L'importance de la remise d'un certificat à la patiente
Sur le plan judiciaire, consulter un médecin est important pour toutes les femmes vues et soignées pour des violences ou des blessures. Il leur est remis un certificat médical descriptif qui est un document qui permet de rendre compte de ce que la patiente nous a dit et de faire le constat des blessures physiques mais aussi psychologiques. On peut ajouter des photographies si la patiente est d’accord, des examens complémentaires comme des radiographies.
Ce certificat est essentiel parce que c’est un document médico judiciaire et une preuve qui pourra être utile si la patiente souhaite porter plainte et s’il y a une procédure judiciaire, même si c’est plus tardivement. On en remet un à la patiente, on en garde un aux urgences et on conseille d’en garder des copies également dans un lieu sûr.
Guider et orienter les victimes
Aux urgences, la plupart des patientes finissent par repartir. Les urgentistes peuvent se sentir très démunis. C’est essentiel de ne pas laisser partir ces femmes sans ressources et sans leur donner les informations qui vont pouvoir les aider si elles en ont le besoin.
Aujourd’hui, aux urgences les médecins sont mieux formés, les services sont mieux organisés et la plupart travaillent avec un réseau qui peut proposer aux patientes de les orienter vers des professionnels qui pourront leur apporter une aide plus spécialisée :
- Une psychologue.
- Des assistantes sociales.
- Des associations d’aide aux victimes qui existent dans tous les départements qui savent conseiller et assurent notamment une assistance juridique.
- Il existe aussi des centres spécialisés dans l’accueil des victimes de violences qui regroupent tous ces professionnels.
- On a également des dépliants, des coordonnées à fournir à ces femmes.
Certains services d’urgences proposent également d’emblée un rendez-vous de consultation pour revoir la patiente dans les jours suivants, refaire le point avec elle, voir également les enfants s’il y en a.
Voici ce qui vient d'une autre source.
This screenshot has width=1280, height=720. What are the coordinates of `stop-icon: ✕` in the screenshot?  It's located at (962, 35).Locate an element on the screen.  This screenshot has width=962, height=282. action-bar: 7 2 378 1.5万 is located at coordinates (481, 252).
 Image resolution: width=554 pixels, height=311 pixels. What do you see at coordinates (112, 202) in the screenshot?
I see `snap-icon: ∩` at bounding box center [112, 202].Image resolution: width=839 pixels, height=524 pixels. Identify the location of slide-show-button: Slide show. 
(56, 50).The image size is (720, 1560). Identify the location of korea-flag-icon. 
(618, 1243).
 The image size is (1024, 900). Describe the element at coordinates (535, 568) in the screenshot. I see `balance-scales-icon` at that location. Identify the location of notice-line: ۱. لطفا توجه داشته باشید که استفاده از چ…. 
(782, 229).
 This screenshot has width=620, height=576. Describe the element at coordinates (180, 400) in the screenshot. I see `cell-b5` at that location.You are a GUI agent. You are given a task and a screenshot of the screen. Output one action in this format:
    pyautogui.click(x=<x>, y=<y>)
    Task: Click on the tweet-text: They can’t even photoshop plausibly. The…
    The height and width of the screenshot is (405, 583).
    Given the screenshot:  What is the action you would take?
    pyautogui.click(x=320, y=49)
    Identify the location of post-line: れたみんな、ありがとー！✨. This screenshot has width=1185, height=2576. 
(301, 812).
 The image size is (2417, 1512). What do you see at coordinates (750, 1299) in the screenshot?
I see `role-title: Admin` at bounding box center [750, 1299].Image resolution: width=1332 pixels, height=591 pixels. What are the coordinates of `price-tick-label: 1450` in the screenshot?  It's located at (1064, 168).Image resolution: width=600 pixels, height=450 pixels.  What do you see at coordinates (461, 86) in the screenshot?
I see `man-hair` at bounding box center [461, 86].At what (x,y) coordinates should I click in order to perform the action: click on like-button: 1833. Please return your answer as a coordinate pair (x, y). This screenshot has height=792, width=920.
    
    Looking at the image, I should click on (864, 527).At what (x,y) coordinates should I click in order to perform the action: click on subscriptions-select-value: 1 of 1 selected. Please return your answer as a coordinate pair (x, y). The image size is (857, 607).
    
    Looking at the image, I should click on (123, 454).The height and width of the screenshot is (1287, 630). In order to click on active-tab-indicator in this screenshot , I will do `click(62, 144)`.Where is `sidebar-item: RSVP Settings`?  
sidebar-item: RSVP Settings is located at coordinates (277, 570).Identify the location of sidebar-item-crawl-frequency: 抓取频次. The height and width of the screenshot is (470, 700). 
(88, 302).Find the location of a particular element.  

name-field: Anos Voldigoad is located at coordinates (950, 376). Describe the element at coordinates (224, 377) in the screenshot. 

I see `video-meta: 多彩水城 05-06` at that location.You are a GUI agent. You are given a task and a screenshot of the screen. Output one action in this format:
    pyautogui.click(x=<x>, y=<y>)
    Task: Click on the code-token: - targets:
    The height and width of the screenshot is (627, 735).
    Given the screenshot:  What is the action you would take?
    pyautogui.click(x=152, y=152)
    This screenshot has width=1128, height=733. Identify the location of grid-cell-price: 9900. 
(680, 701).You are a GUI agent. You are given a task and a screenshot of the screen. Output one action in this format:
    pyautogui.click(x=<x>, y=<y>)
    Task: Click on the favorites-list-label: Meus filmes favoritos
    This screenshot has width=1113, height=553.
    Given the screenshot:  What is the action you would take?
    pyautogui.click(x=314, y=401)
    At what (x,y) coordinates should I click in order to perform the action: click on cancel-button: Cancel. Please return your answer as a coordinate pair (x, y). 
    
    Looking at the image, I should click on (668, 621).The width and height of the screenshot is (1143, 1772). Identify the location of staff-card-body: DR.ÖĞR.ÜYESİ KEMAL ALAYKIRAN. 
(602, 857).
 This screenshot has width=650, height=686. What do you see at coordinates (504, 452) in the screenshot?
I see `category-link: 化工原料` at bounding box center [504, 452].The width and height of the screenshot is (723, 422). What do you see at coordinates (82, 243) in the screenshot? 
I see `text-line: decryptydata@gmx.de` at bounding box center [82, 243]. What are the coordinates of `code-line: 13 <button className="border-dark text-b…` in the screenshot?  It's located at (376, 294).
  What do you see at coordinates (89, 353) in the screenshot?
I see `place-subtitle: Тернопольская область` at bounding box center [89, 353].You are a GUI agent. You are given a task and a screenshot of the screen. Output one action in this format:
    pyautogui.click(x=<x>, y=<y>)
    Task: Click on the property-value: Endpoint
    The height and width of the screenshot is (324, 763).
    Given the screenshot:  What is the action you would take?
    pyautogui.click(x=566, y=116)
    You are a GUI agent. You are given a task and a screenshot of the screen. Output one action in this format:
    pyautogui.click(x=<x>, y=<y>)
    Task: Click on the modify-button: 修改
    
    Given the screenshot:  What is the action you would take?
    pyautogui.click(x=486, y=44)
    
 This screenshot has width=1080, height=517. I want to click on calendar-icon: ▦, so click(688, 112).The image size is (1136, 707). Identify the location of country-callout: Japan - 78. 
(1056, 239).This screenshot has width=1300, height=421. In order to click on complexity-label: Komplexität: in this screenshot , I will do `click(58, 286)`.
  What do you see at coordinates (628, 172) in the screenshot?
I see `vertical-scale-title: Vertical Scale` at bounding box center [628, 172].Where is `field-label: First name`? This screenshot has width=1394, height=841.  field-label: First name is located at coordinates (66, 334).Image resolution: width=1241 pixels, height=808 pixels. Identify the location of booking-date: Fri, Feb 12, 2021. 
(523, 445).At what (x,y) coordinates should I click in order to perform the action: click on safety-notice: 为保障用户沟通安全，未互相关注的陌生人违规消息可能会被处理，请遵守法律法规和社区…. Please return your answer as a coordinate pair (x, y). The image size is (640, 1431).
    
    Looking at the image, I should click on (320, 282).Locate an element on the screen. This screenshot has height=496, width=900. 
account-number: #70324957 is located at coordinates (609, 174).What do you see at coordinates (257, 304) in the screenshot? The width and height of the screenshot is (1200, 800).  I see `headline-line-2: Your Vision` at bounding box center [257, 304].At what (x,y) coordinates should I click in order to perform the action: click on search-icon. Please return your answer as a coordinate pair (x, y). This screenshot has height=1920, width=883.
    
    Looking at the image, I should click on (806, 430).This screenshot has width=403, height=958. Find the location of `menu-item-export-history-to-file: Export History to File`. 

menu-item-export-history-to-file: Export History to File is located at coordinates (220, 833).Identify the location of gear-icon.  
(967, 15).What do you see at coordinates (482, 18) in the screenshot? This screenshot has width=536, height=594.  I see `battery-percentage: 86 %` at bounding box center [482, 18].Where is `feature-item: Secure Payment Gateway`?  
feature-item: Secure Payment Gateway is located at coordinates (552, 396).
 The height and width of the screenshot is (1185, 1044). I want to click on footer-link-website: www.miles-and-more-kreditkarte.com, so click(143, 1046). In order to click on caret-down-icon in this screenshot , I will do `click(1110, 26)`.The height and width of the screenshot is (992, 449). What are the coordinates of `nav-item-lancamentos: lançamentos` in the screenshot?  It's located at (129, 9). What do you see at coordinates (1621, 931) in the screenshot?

Dans ces violences familiales, les enfants sont aussi essentiels à prendre en compte, ils sont totalement victimes eux aussi, avec des blessures invisibles qui ont pourtant des conséquences majeures sur leur santé physique et mentale. Parler des enfants, de la nécessité de les protéger peut permettre aussi de mobiliser les mères dans les démarches à entreprendre dans ces situations.
Il n’y a rien d’obligatoire, il faut toujours dire à la patiente qu’elle est libre d’agir comme elle le souhaite et qu’elle doit avant tout faire les choses à son rythme. Ce sont des portes ouvertes qui permettent à la patiente de savoir qu’elle peut en parler, que ce n’est pas normal, ainsi elle saura où aller selon ses besoins et son urgence.